USAF A-10 logic

USAF A-10 logic

Advertisements


Categories: weapons

Tags: , , ,

36 replies

  1. It is impossible to persuade people when their mind is made up I am afraid.

    Right now the A10 is in a fight for its life. Even if it is saved, the training school has been phased out. The problem is that to do CAS well, you need good pilots, but also the entire support structure. Inevitably if the US finds itself needing CAS, the learning curve is reset.

    Right now, much like how easily people seem in society to vote against their own interests, greed of the military industrial complex is the bane of militaries.

    • “It is impossible to persuade people when their mind is made up I am afraid. ”

      Yeah.

      “Right now the A10 is in a fight for its life. Even if it is saved, the training school has been phased out. ”

      Which means no replacement pilots, which means that it will have to be retired someday… typical USAF, they are geniuses when it comes to doing away with useful weapons.

      • “Right now, much like how easily people seem in society to vote against their own interests, greed of the military industrial complex is the bane of militaries. The problem is that to do CAS well, you need good pilots, but also the entire support structure. Inevitably if the US finds itself needing CAS, the learning curve is reset. ”

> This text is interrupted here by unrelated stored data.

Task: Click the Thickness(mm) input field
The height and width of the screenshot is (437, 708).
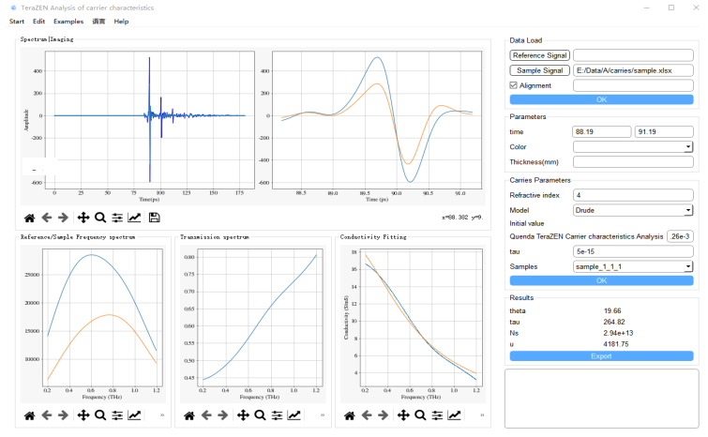Action: pos(632,162)
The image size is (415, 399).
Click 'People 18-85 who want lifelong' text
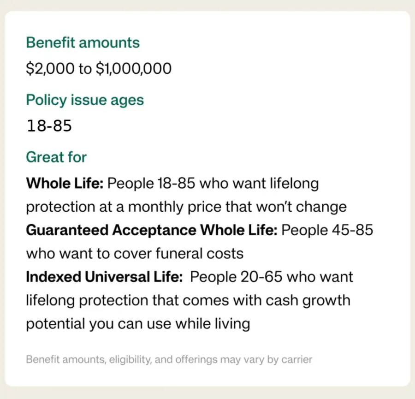click(x=213, y=184)
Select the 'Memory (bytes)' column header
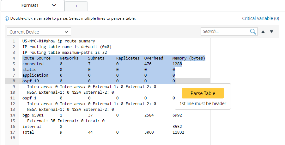Screen dimensions: 285x145 pyautogui.click(x=189, y=58)
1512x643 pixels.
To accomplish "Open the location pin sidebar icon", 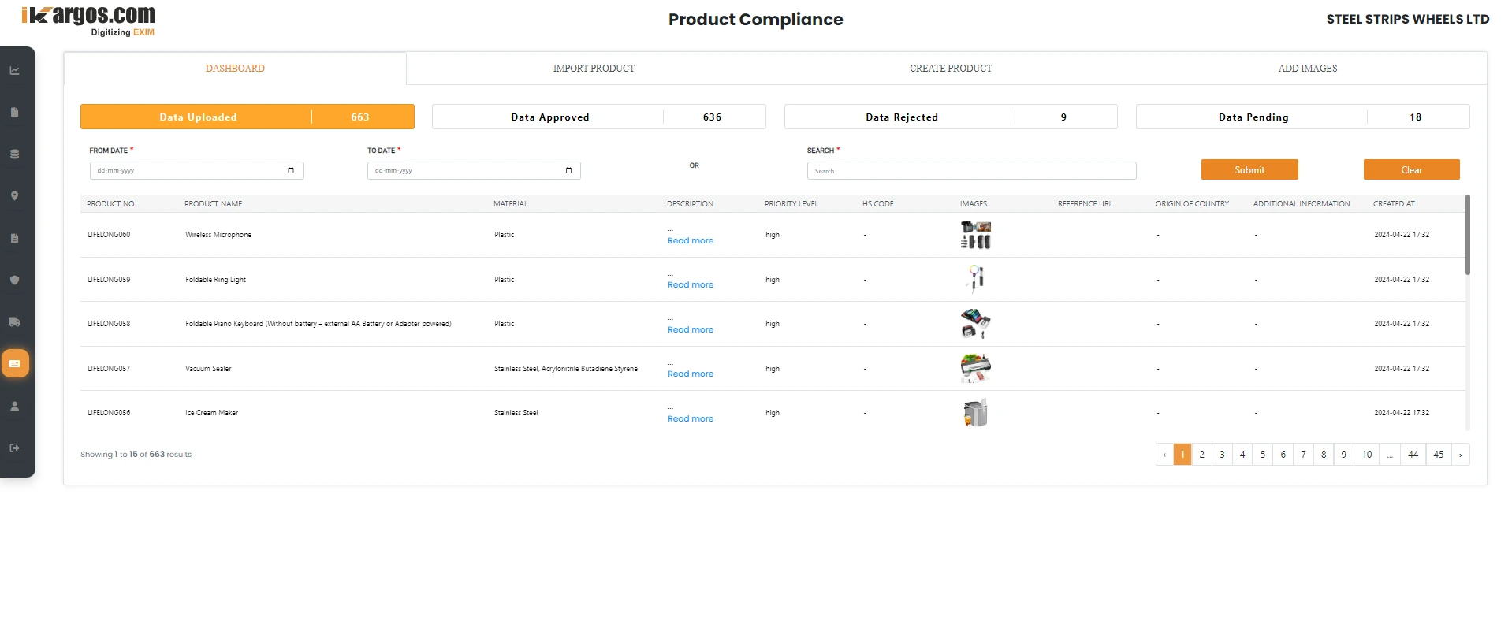I will coord(14,196).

        Well the conflict in Ukraine and Russia’s belligerence coupled with the stubbornness of some US congressmen which didn’t buy the bulls…t the USAF was selling and forced them to keep the A-10, might have granted the A-10 a new lease of life. Several squadrons are being redeployed to Europe. Out of these 11 A-10 have been deployed to Romania at the Campia Turzii airbase from March 27th up until July 27th, for the „DACIAN THUNDER 2015” exercise. Now I don’t know what kind of exercise last for 4 months. On the other hand training courses for various specializations such as the famous TOP GUN for air-superiority crews last around 4 months. My belief is that the “Dacian Thunder 2015” and other similar long duration exercises involving A-10 which might be carried out in the future in the Baltic countries and Poland, are actually a disguised training school for A-10 pilots especially since it’s being organized right in the terrain were A-10s might be used and in conjunction with allied troops from Romania, Poland, the Baltic Countries that A-10s might be called to support.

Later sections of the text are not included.